A quoi ça peut ressembler la vie là-haut ? Imagine tous les morts depuis des siècles et des siècles, ils seraient tous entassés au paradis pour louer un seul Dieu ? Ça me paraît compliqué ou alors il faut réserver sa place pour être devant !
Dès qu’on imagine « là-haut » avec notre intelligence marquée par l’espace et le temps, nous ne pouvons élaborer que des hypothèses aberrantes. Personne ne sait comment le Ciel se passera. Nous savons seulement que nous serons ensemble avec ceux que nous avons aimés, que Dieu sera pleinement tout en tous et qu’il comblera chacun de son amour. Le reste, couleurs, odeurs et sons, nous n’en savons rien. N’ayons juste pas peur, ce sera beau, ce sera pleinement joyeux, ça nous comblera ! De la même manière que le bébé qui n’a connu que le ventre de sa mère ne peut imaginer la joie que procure la douce chaleur du soleil matinal, de la même manière nous n’avons qu’une idée très voilée de ce qui vient, mais ce sera au-delà de toute joie qu’on a pu expérimenter pour l’heure. J’en suis sûr !

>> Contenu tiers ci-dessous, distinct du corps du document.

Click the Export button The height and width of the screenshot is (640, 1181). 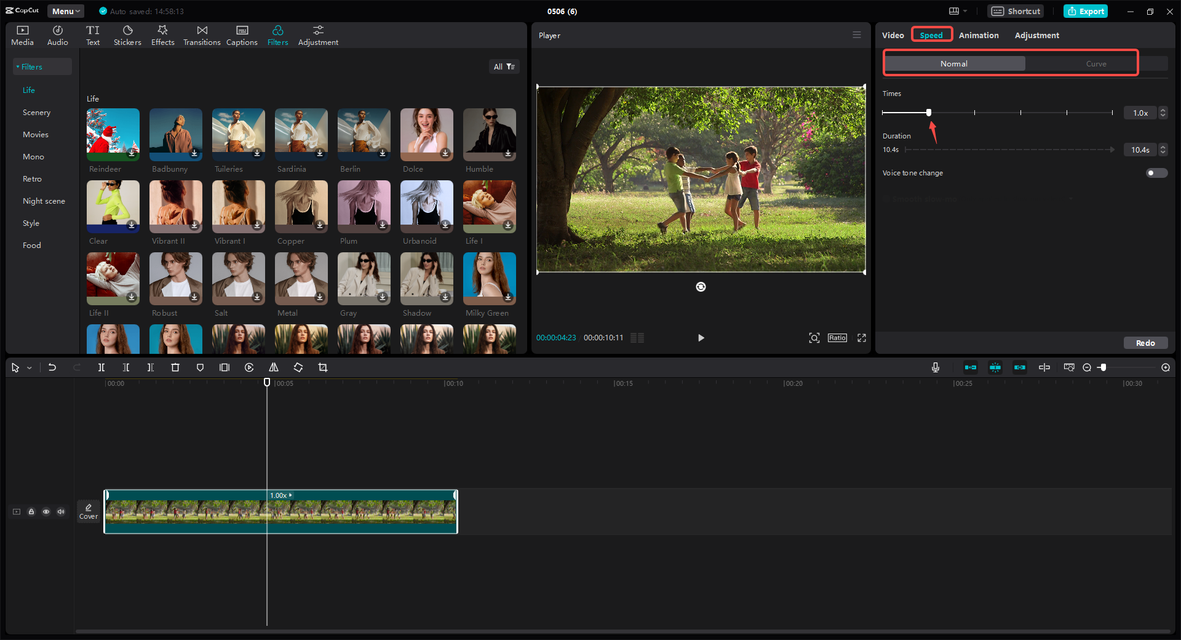[x=1085, y=11]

Et alors quand je vais à la messe (ça m’arrive parfois !), Jésus offre-t-il vraiment son corps dans l’hostie ? Comment peut-on croire une chose si extraordinaire ?

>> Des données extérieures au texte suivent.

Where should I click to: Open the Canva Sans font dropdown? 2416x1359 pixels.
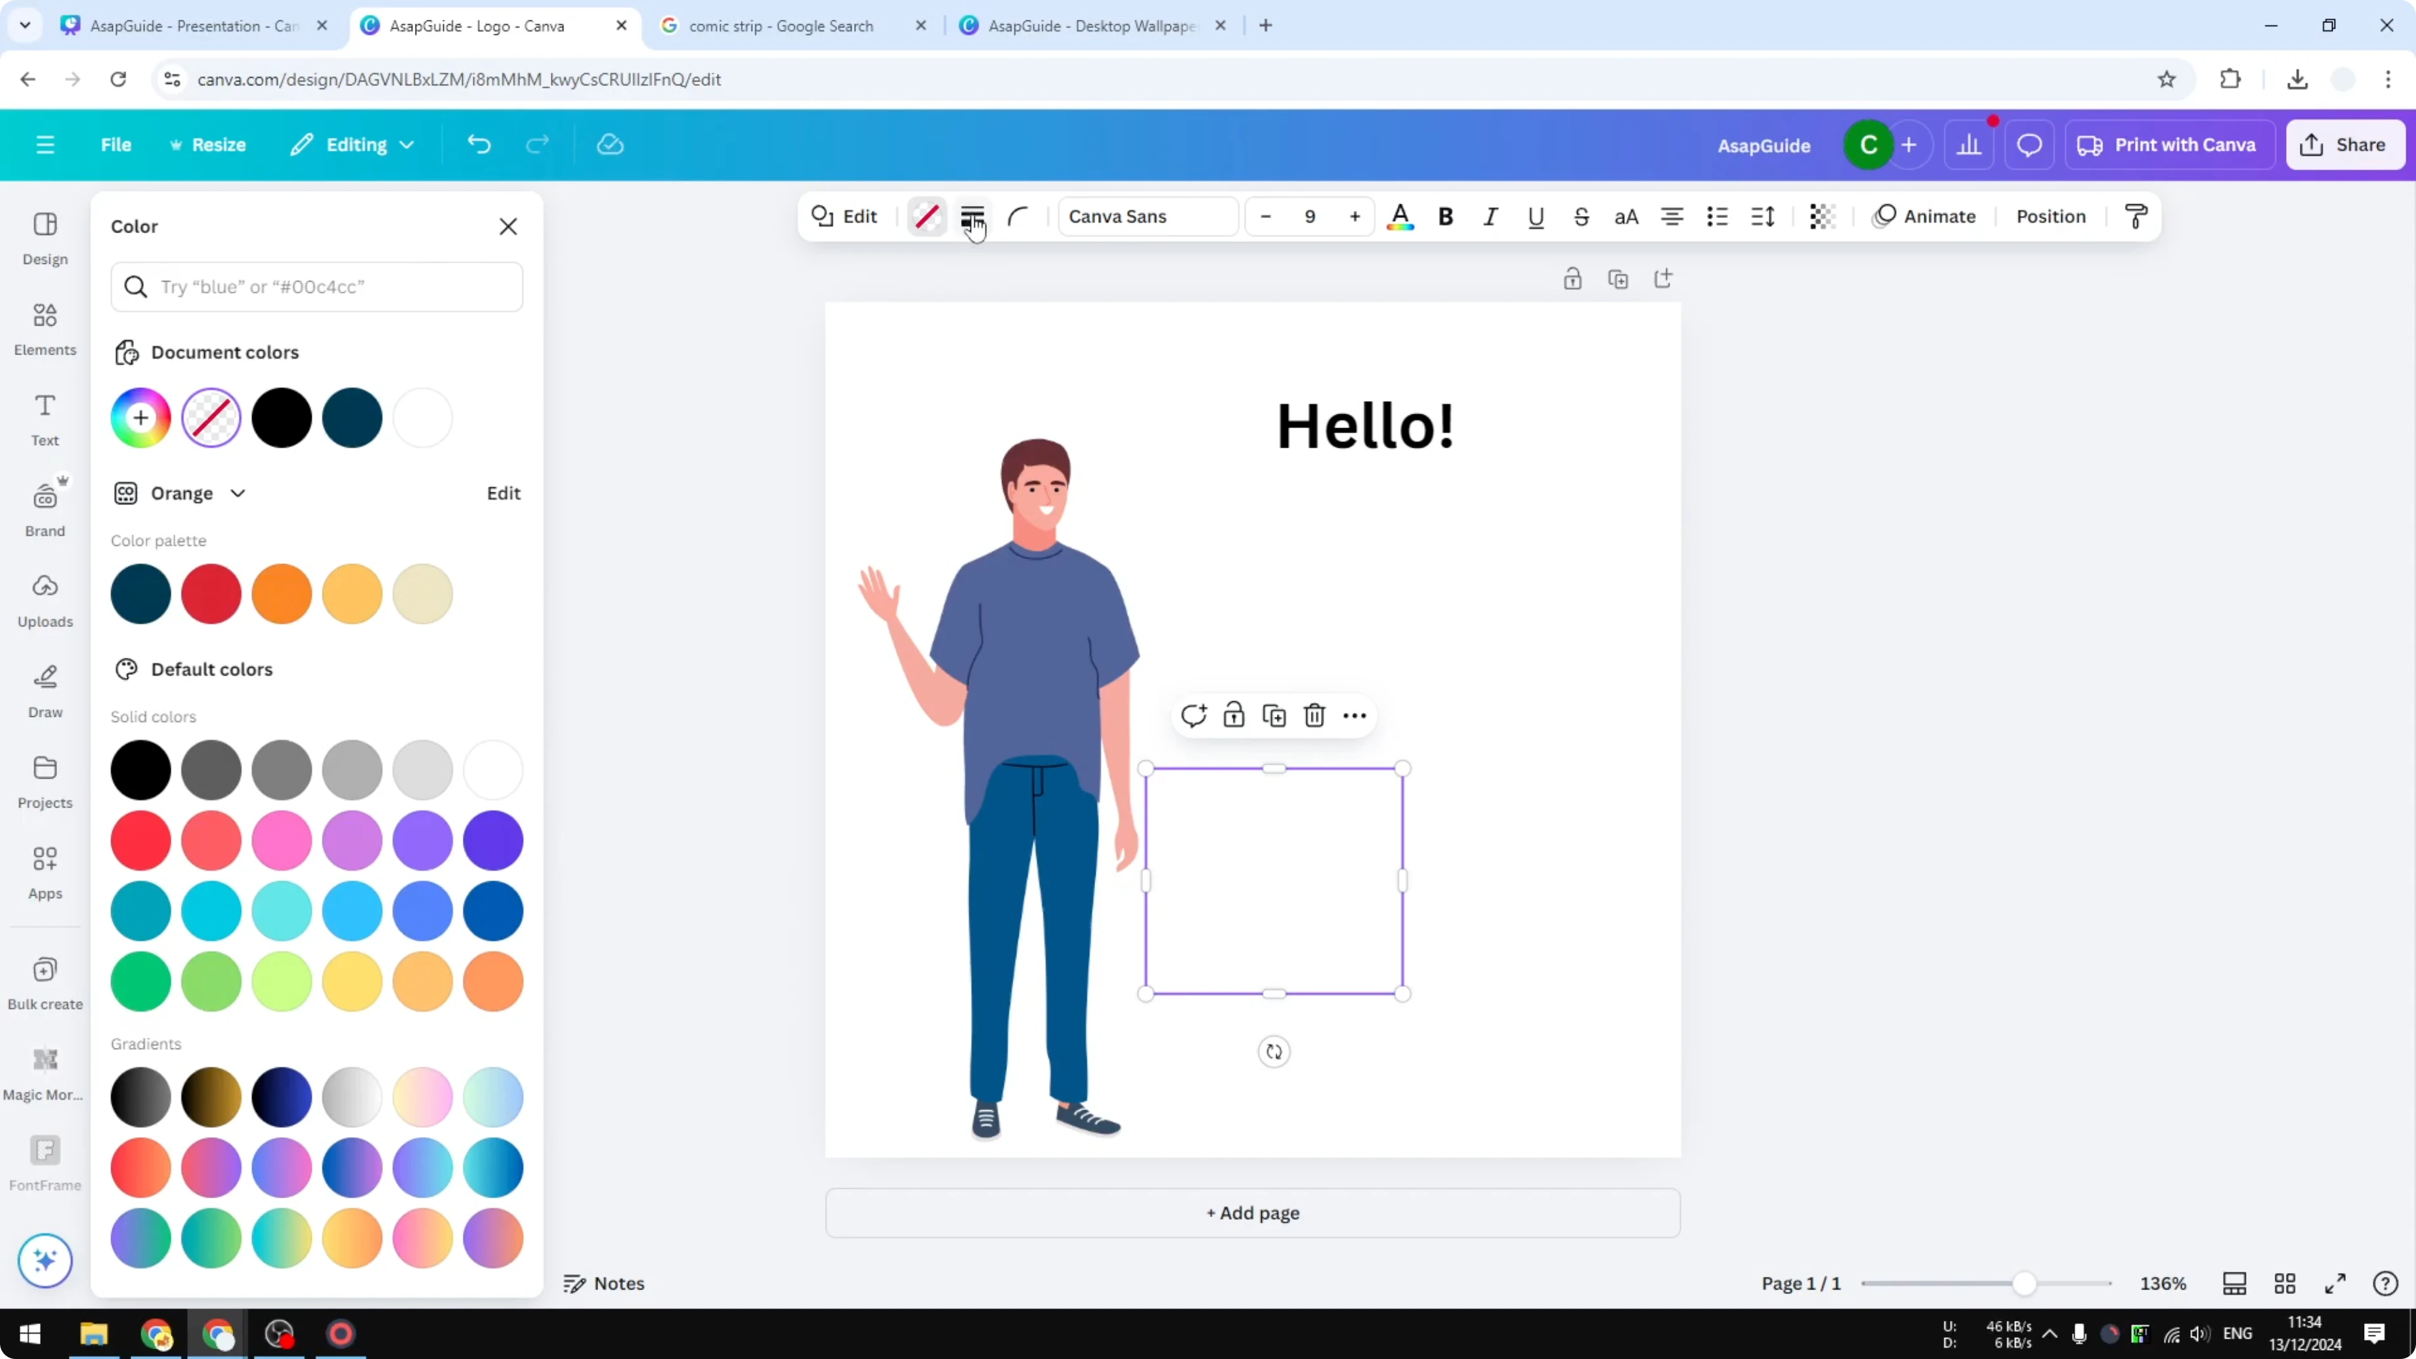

Jésus n’est pas qu’un homme, il est Dieu. Puisqu’il est Dieu, il peut se donner comme Il le veut, autant qu’Il le veut. Quand il se donne sur la croix, il se donne absolument, pleinement. Dieu qui offre sa vie pour chacun des humains de la terre. Une fois pour toutes. Mais il laisse à l’humanité le trésor de sa présence nourrissante et consolante comme « pain de la route » jusqu’à ce que nous puissions le voir face à face. L’Église croit que dans la célébration de la messe, son corps est totalement présent sous la forme inchangée du pain offert et consacré. C’est inexplicable, c’est un élément de notre foi. Nous croyons que Dieu veut venir au contact de notre corps pour que nous puissions être assimilés à Lui, en recevant son corps à manger, qui transforme nos corps et unis tous nos corps en son corps qu’on appelle l’Église. C’est énorme, audacieux, scandaleux même, mais telle est la foi de l’Église, tel est le cœur de sa foi même. N’ayez pas peur de douter, mais cherchez passionnément à percevoir, non pas avec vos yeux, ni avec votre tête. Cherchez avec votre âme, votre cœur, et vous verrez que là, sur l’autel, bat le cœur de Dieu qui donne la vie !

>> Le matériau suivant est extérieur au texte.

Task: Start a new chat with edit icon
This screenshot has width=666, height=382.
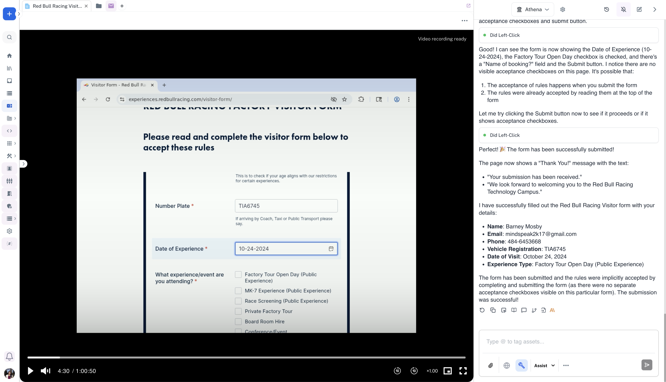Action: (639, 9)
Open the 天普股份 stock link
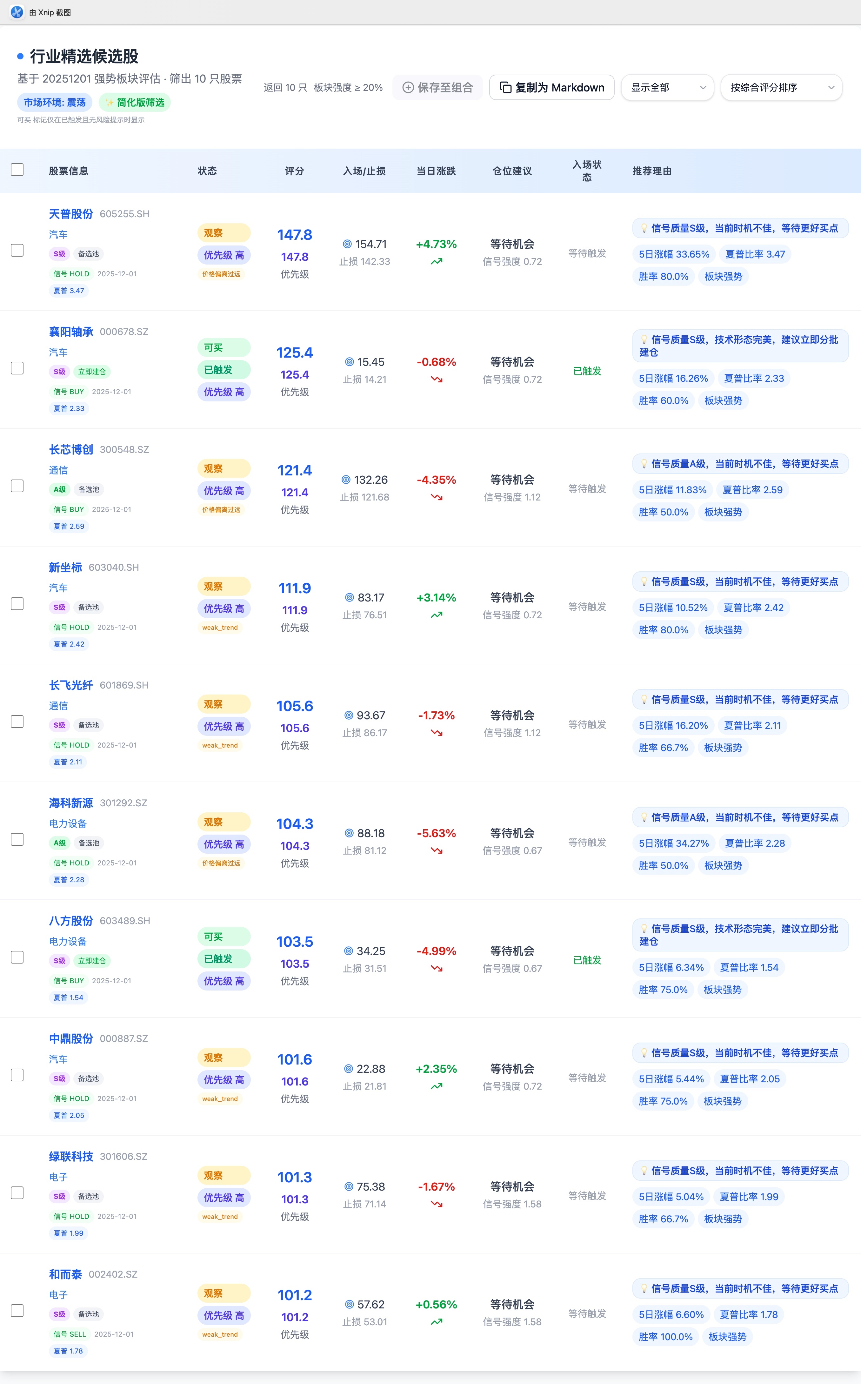Viewport: 861px width, 1384px height. [71, 214]
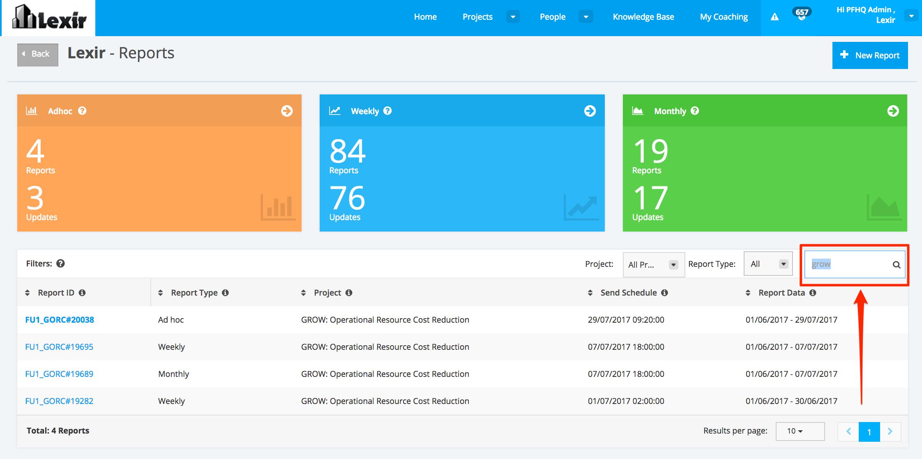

« Nous savons que nous serons ensemble, avec ceux que nous avons aimés »
Le père Gaultier de Chaillé a été ordonné prêtre pour le diocèse de Versailles en juin 2013 après avoir suivi son séminaire à l’Institut d’Etudes Théologiques de l’Université des Jésuites de Bruxelles. Auteur de nombreux ouvrages accessibles à tous, il revient avec un nouvel essai, proposant des méditations et réflexions sur la place du corps et la résurrection de la chair.